Trop de sujets graves, il y a aussi des comédies qui sortent de l’ordinaire pleurnicherie. « Le cochon de Gaza » franco-palestinien joue de l’absurde digne d’un Roland Topor, quitte à chanter en chœur l’humour toujours de « La viande de porc / C’est bon quand c’est mort » de ce cher Ramon Pipin en Odeurs de sainteté !

« Let my people go », on connait la chanson, sauf quand elle prend le visage d’une comédie à essence explosive gay bien déjantée. Et en plus c’est un film français comme le béret, c’est pour dire qu’il ne faut jamais désespérer du cinéma en provenance des quatre coins de l’hexagone !

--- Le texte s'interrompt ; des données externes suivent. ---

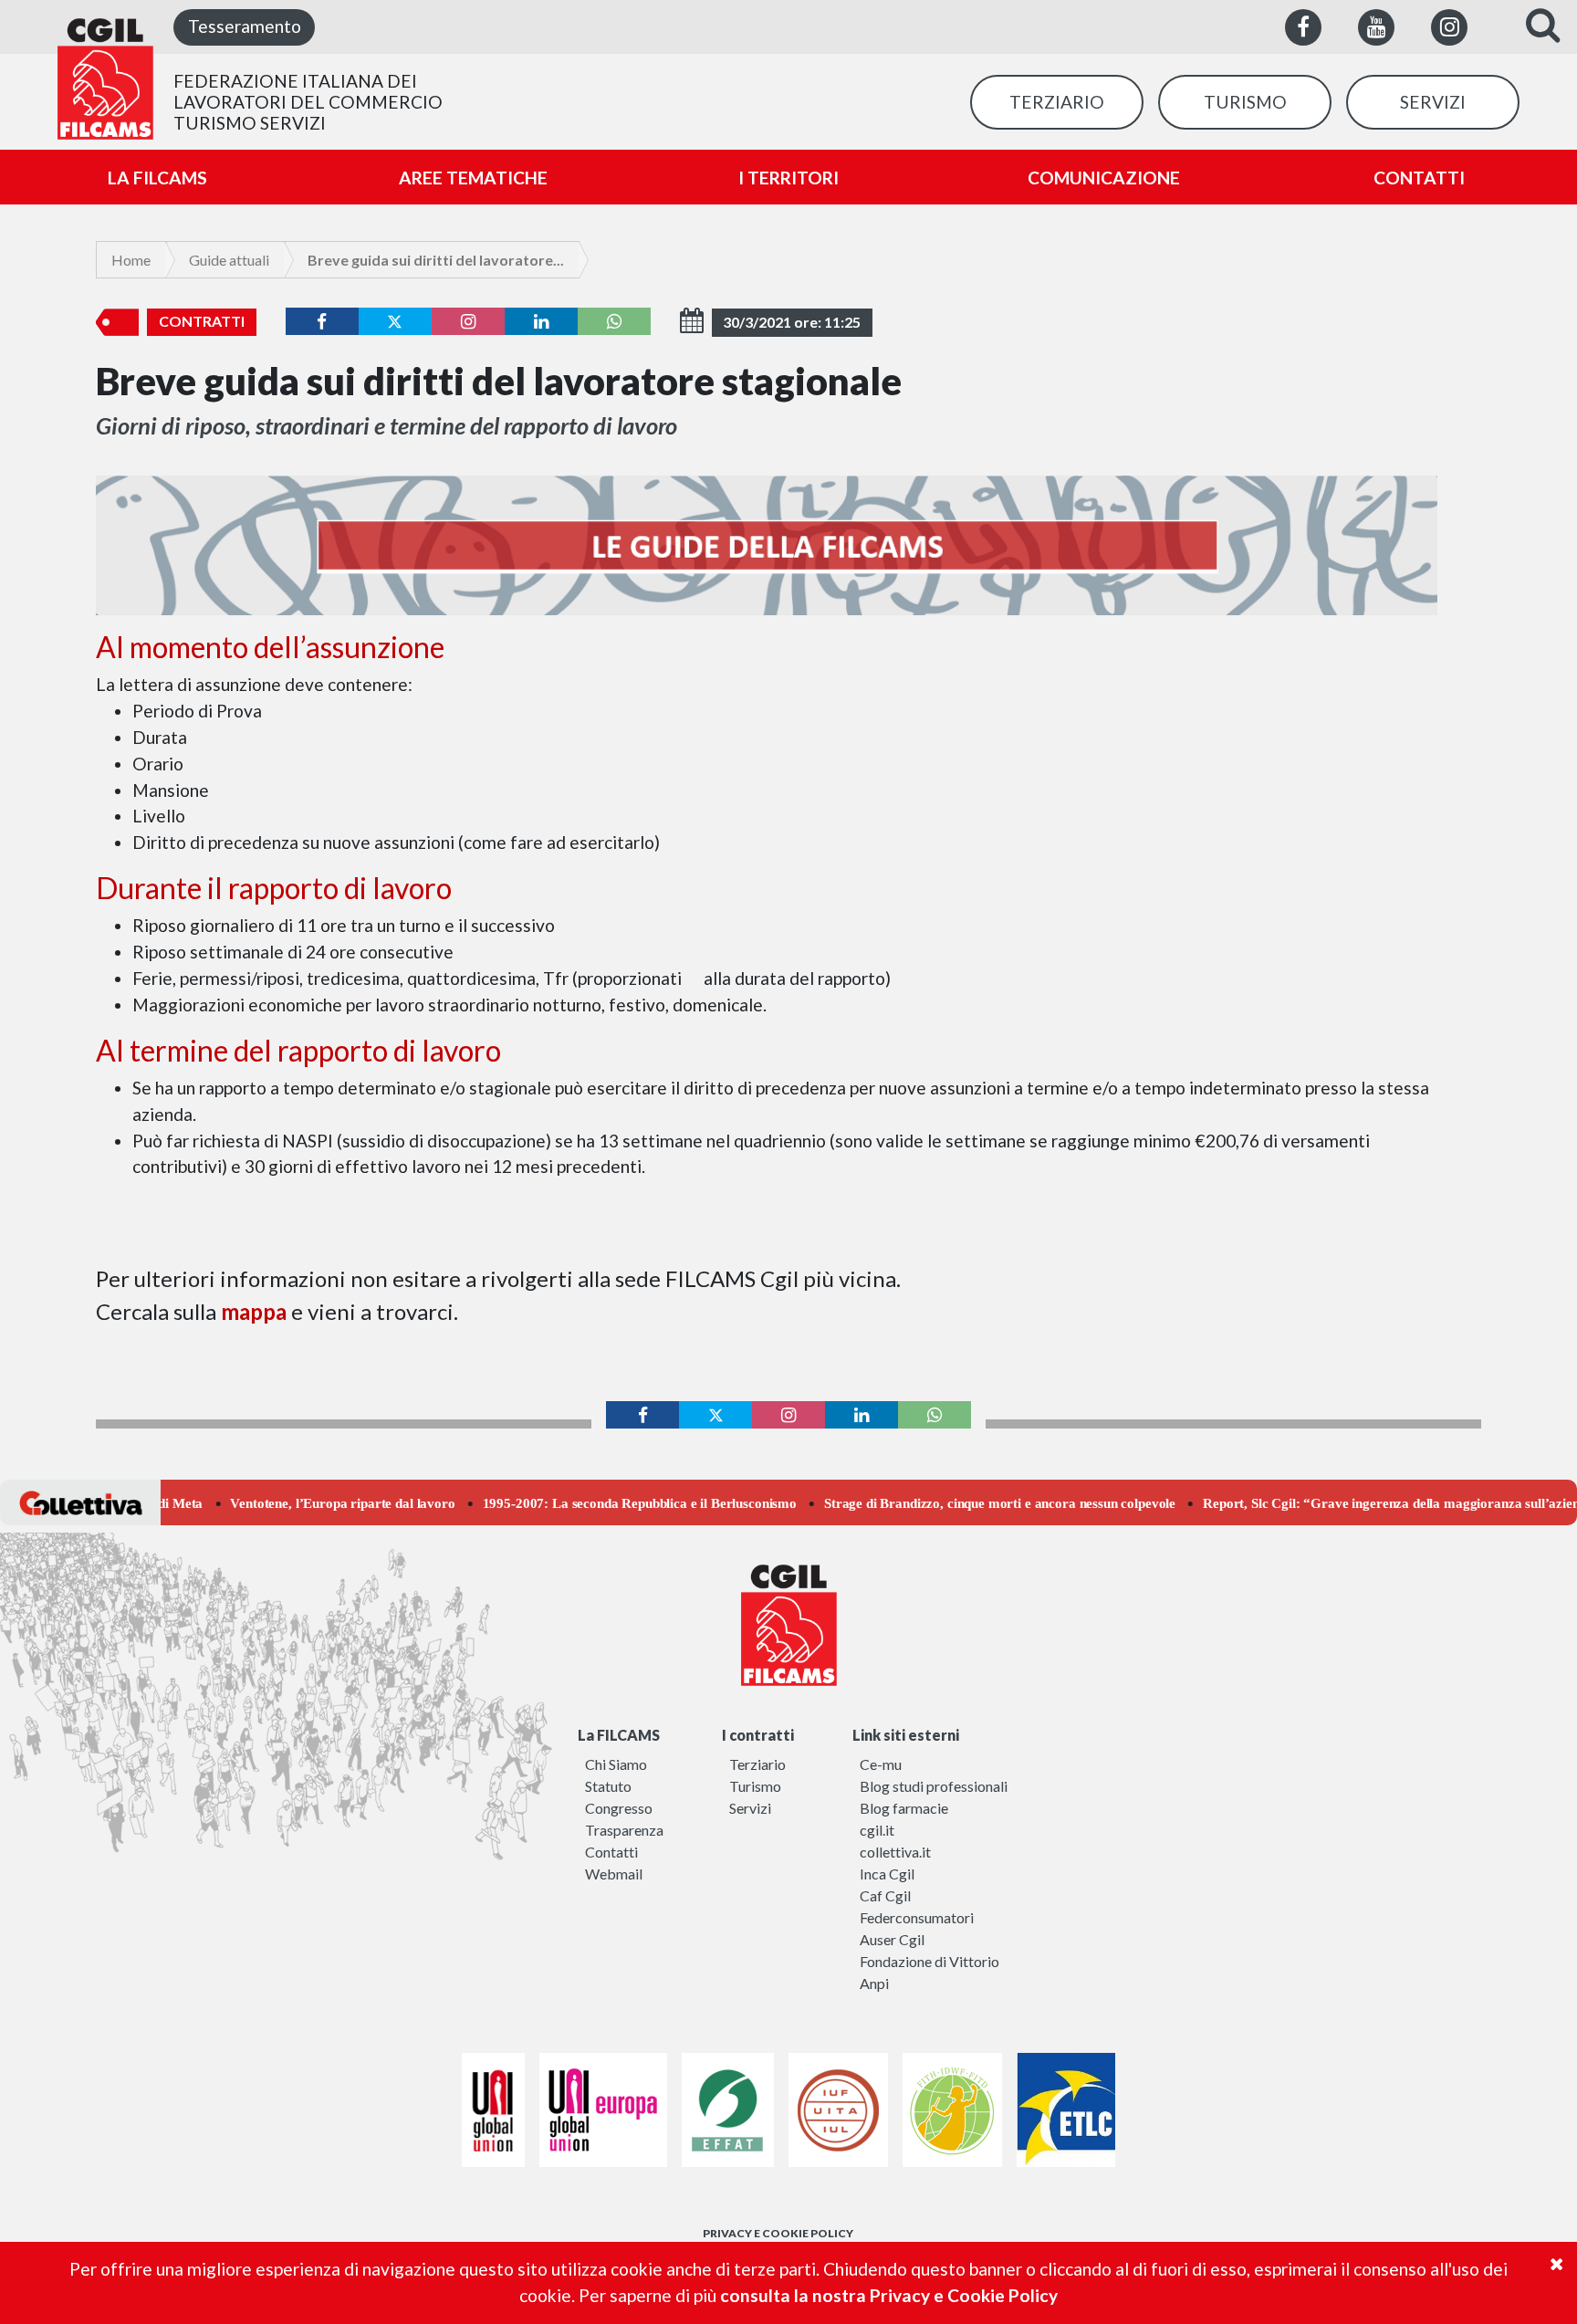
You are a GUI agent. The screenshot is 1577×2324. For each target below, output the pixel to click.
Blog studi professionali (934, 1786)
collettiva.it (895, 1851)
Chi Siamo (616, 1764)
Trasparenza (624, 1829)
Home (131, 259)
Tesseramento (244, 26)
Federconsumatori (917, 1917)
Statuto (608, 1786)
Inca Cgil (887, 1873)
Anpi (874, 1983)
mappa (256, 1311)
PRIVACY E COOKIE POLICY (778, 2233)
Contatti (611, 1851)
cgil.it (877, 1829)
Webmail (613, 1873)
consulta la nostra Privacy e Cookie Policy (889, 2295)
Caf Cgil (885, 1895)
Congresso (619, 1807)
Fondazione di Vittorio (929, 1961)
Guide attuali (229, 259)
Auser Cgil (892, 1939)
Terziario (757, 1764)
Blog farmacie (904, 1807)
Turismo (755, 1786)
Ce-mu (881, 1764)
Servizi (750, 1807)
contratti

Je finirai mes diatribes sur les images qui sortent en ce début d’année 2012 avec un film, dont la thématique est pour le moins originale et hors norme comme je les recherche désespérément. Sandrine Kiberlain quand elle ne chante pas ses niaiseries joue une manutentionnaire fermée comme une huitre au monde qui l’entoure. Elle déambule dans les rues de Bordeaux, lit beaucoup et s’émeut dans une salle obscure aux nipponeries d’un Mizoguchi. Elle s’aperçoit comme par inadvertance qu’un de ces voisins partage ses larmes à l’écran. Et puis il y a aussi le rôle de « L’oiseau » qui donne son titre au film écrit et réalisé par Yves Caumon, qui va lui révéler ses ailes à la donzelle…

Franchement, c’est bien la première fois depuis des lustres que les écrans de nos salles de cinéma comme des lumières brillent pour nous éveiller des réalités tangibles et sociales qui nous concernent toutes et tous. Le retour à un cinéma avec des vrais gens, ça a du bon, surtout quand les personnages tombent la veste, on n’est pas en reste.